Le démocrate-chrétien Jean-René Fournier, président du Conseil d'Etat valaisan, voudrait-il apparaître comme le chef de file de la résistance à l'islam radical? Dans une interview au Matin dimanche, il s'est clairement prononcé pour l'expulsion de ceux parmi les musulmans «qui ne partagent pas nos valeurs intangibles, à fixer dans une charte». «Cela peut paraître cruel, extrême et fermé, mais c'est la seule solution face à ceux qui viennent chez nous pour nous traiter de mécréants aux mœurs dissolues», a-t-il précisé.

Dénonciation pénale

Le magistrat a du reste déposé, en date du 4 novembre, une dénonciation pénale auprès du juge d'instruction cantonal Jo Pitteloud au sujet du Centre islamique de Sion. Par cette démarche, il soutient deux responsables du centre – une membre fondatrice ainsi que l'actuel gérant – qui ont porté plainte contre l'un des prédicateurs et deux de ses adeptes pour propos racistes. Principal accusé, le prédicateur Khaled Amraoui conteste le reproche qui lui est fait d'exciter les fidèles contre le pays d'accueil. «Mes paroles, assure-t-il, n'ont d'autre but que d'élever la spiritualité, la relation de l'homme avec son créateur.»

Jean-René Fournier se déclare par ailleurs tout à fait opposé à la formation d'imams en Suisse, qui serait selon lui «une énorme bêtise». «L'Etat laïc n'a pas à se mêler de la religion elle-même, mais uniquement de ses effets», souligne le ministre démocrate-chrétien.

Dans la même interview, le président valaisan assure de sa compréhension la majorité de musulmans qui prient et vivent leur religion sans causer de problème. Le fait qu'ils aient conservé leur foi intacte, contrairement à ce qui se passe dans notre civilisation chrétienne, peut fausser l'appréciation que nous avons de l'islam, note-t-il.

Malgré sa compréhension, le politicien paraît mettre l'islam sur le même pied qu'une secte quelconque.

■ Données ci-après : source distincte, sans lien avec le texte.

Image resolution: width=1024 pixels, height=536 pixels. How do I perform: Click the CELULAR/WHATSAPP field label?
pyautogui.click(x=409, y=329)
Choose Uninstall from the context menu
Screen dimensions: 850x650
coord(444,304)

Il s'oppose en tout cas à toute reconnaissance officielle pour l'islam de Suisse, «car il faudrait alors reconnaître les raéliens, etc.».

S'il pourfend le radicalisme musulman, le ministre valaisan revendique pour lui-même le traditionalisme catholique dont il est pénétré. Il est pour la messe en latin, mais contre le mariage des prêtres, contre les cérémonies œcuméniques, contre les relations sexuelles avant le mariage et même «contre la capote». Autant de convictions qu'il professe avec un certain humour, admettant qu'elles peuvent être en porte-à-faux avec la pratique de ses concitoyens, jusque dans sa propre famille.

Pascal Couchepin réagit

Le conseiller fédéral Pascal Couchepin s'est déclaré, de son côté, très sceptique sur l'idée d'introduire une formation universitaire pour les imams de Suisse. «Qui choisirait les enseignants, qui veillerait à l'orthodoxie de l'enseignement, qui ferait autorité en cas de litige? Autant d'importantes questions à régler avant de créer une chaire d'enseignement de l'islam à l'université», a-t-il déclaré au SonntagsBlick. Le chef du Département fédéral de l'intérieur n'écarte pas, en revanche, la création d'écoles professionnelles pour former les personnes aptes à mener les services religieux, «mais les musulmans doivent choisir leurs enseignants et les financer eux-mêmes».